[Dataset records]
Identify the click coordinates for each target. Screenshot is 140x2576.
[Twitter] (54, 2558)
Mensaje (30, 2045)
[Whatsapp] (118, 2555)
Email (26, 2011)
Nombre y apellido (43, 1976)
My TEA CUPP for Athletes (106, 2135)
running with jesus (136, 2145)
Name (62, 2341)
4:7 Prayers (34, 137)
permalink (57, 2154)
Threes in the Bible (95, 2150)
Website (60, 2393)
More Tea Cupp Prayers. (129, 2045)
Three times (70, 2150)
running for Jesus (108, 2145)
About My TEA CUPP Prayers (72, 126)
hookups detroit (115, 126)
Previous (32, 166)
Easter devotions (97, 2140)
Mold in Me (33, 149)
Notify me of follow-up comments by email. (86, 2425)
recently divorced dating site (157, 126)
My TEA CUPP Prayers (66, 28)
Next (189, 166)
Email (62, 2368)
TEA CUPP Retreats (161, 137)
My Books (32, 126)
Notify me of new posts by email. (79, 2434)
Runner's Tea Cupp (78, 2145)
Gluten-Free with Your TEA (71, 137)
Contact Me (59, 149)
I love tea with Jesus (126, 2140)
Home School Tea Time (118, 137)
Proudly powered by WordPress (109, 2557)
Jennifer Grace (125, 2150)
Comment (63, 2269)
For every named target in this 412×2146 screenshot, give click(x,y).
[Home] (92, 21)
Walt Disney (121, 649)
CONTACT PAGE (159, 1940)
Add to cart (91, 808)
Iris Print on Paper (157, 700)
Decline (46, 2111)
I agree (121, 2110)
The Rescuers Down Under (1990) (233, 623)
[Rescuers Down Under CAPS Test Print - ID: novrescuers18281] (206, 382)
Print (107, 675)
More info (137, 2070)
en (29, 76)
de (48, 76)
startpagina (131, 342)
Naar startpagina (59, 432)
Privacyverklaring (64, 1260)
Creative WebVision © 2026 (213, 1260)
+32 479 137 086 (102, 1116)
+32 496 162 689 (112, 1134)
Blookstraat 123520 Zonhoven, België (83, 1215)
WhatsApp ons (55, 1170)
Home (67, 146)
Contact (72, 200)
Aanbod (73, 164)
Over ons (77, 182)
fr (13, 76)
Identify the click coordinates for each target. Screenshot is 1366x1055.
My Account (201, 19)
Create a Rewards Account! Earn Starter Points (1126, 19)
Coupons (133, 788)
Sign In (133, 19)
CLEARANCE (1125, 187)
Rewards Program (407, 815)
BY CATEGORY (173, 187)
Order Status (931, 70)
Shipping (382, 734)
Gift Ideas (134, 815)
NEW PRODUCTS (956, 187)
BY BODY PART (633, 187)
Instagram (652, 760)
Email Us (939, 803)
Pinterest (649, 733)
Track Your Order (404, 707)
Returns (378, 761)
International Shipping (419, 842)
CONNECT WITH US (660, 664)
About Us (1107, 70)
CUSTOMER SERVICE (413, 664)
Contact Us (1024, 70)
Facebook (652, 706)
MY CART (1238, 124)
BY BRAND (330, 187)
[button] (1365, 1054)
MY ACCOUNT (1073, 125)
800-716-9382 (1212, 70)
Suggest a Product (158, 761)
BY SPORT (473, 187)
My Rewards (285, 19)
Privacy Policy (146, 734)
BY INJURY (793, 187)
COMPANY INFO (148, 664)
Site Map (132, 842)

- **About this task**
Please copy the lines above from the line with "running for Jesus (108, 2145)" up to and including the line with "The Rescuers Down Under (1990) (233, 623)", exactly as written and with nothing else.

- **The answer**
running for Jesus (108, 2145)
About My TEA CUPP Prayers (72, 126)
hookups detroit (115, 126)
Previous (32, 166)
Easter devotions (97, 2140)
Mold in Me (33, 149)
Notify me of follow-up comments by email. (86, 2425)
recently divorced dating site (157, 126)
My TEA CUPP Prayers (66, 28)
Next (189, 166)
Email (62, 2368)
TEA CUPP Retreats (161, 137)
My Books (32, 126)
Notify me of new posts by email. (79, 2434)
Runner's Tea Cupp (78, 2145)
Gluten-Free with Your TEA (71, 137)
Contact Me (59, 149)
I love tea with Jesus (126, 2140)
Home School Tea Time (118, 137)
Proudly powered by WordPress (109, 2557)
Jennifer Grace (125, 2150)
Comment (63, 2269)
For every named target in this 412×2146 screenshot, give click(x,y).
[Home] (92, 21)
Walt Disney (121, 649)
CONTACT PAGE (159, 1940)
Add to cart (91, 808)
Iris Print on Paper (157, 700)
Decline (46, 2111)
I agree (121, 2110)
The Rescuers Down Under (1990) (233, 623)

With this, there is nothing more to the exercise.